*REQUIRED ACTION*
Once you find a line containing the word "agent" in the entries below, copy it.

Top of THE RECORDS

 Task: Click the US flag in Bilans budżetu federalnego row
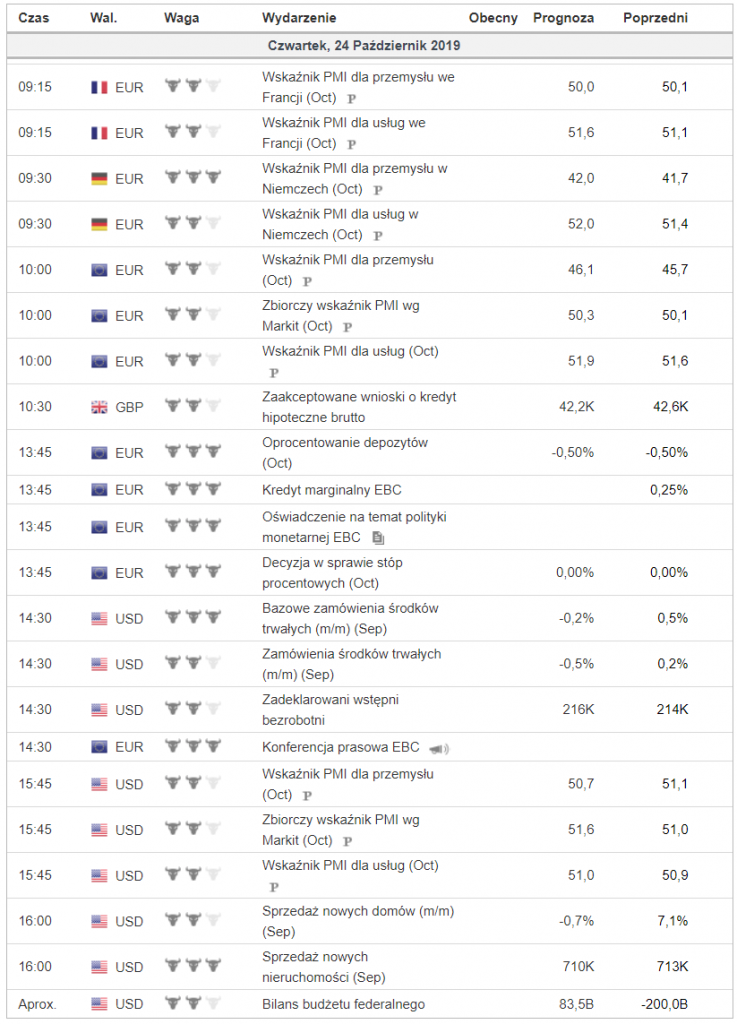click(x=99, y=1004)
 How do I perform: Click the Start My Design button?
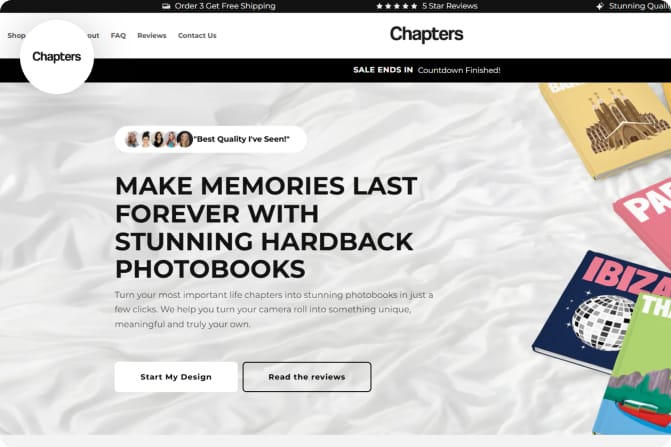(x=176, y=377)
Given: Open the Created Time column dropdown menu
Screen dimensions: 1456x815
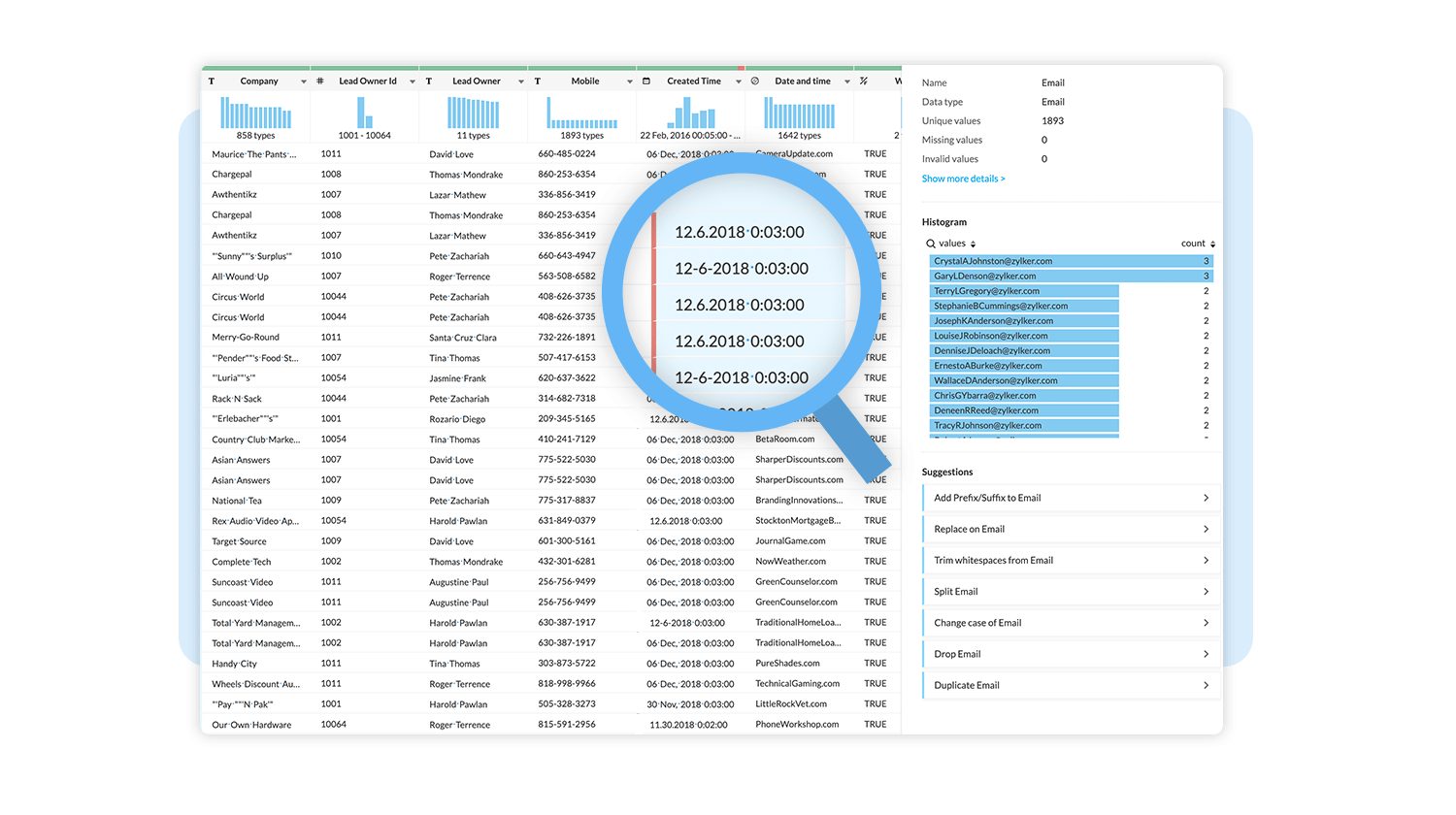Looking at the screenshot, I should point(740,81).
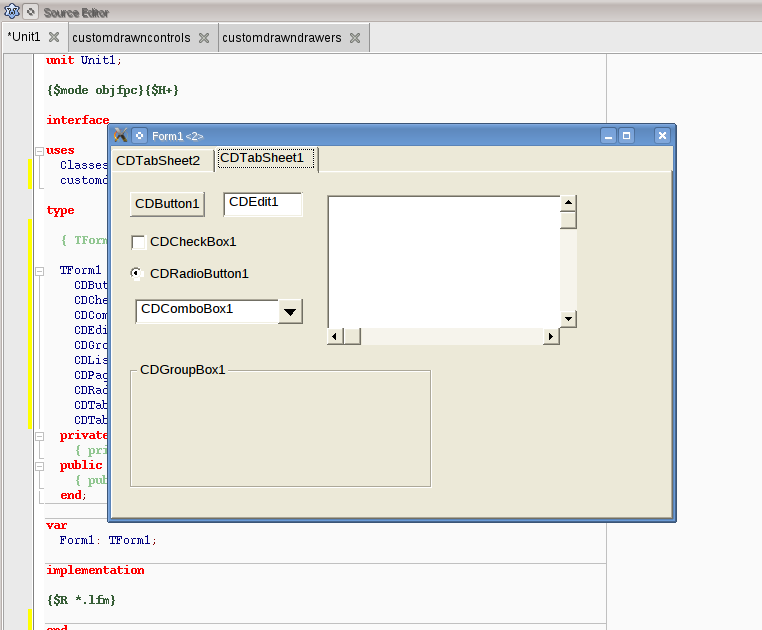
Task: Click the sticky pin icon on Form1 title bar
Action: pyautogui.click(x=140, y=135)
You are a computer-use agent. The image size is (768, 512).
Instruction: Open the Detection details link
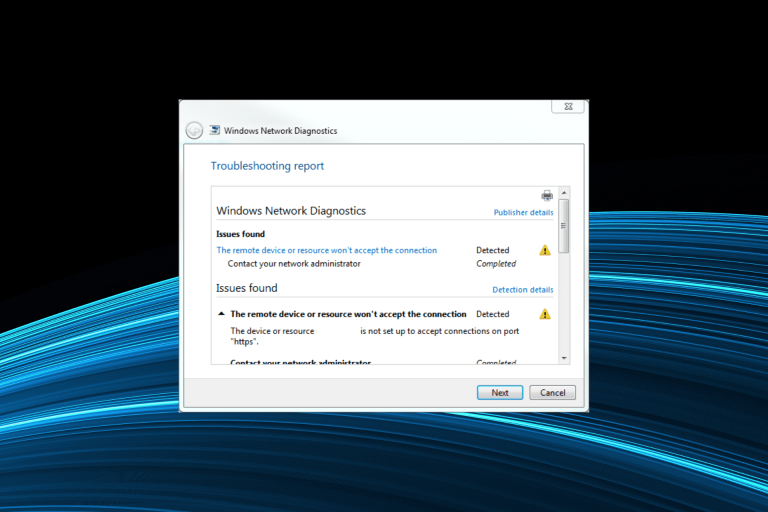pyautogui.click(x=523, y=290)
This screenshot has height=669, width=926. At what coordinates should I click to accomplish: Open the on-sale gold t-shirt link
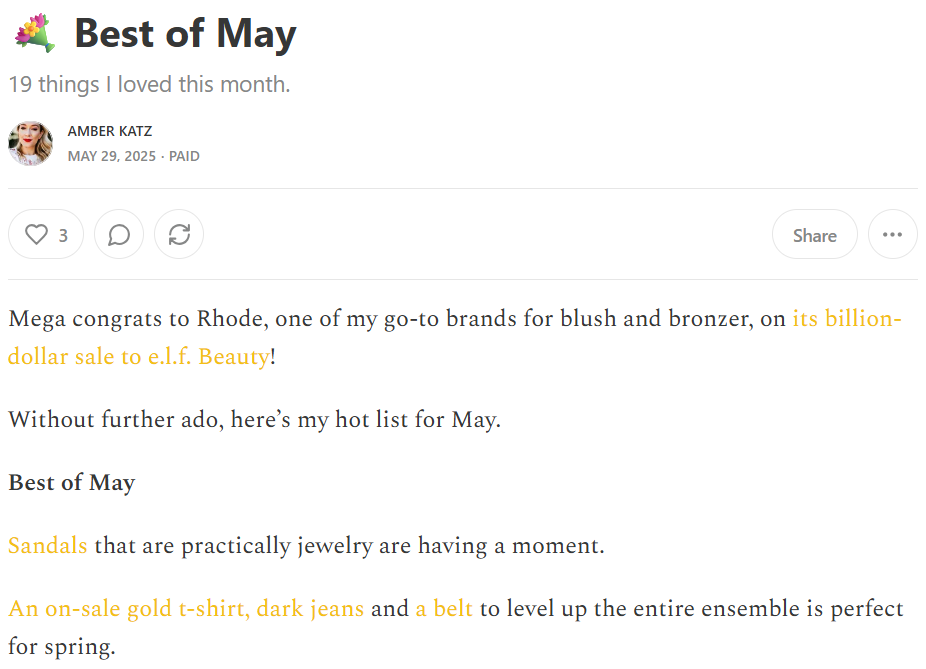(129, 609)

Bottom of THE RECORDS
Top of THE RECORDS

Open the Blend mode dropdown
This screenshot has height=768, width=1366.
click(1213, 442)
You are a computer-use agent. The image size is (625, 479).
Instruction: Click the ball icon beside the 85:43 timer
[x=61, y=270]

Bottom of THE RECORDS
Top of THE RECORDS

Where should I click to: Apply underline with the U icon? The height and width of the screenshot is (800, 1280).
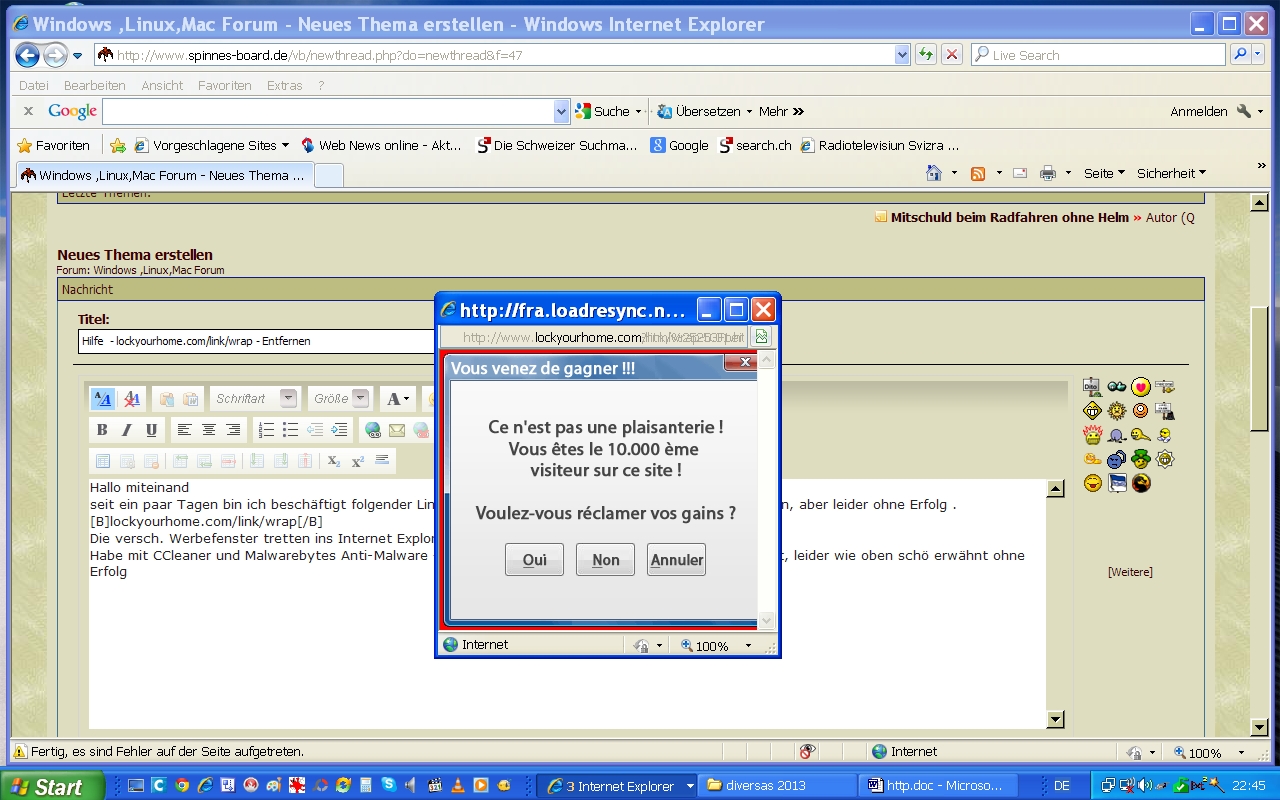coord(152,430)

Bottom of THE RECORDS

*WRITTEN SOLUTION*
You are a computer-use agent. The image size is (768, 512).
You are a computer-use agent. The image size is (625, 479).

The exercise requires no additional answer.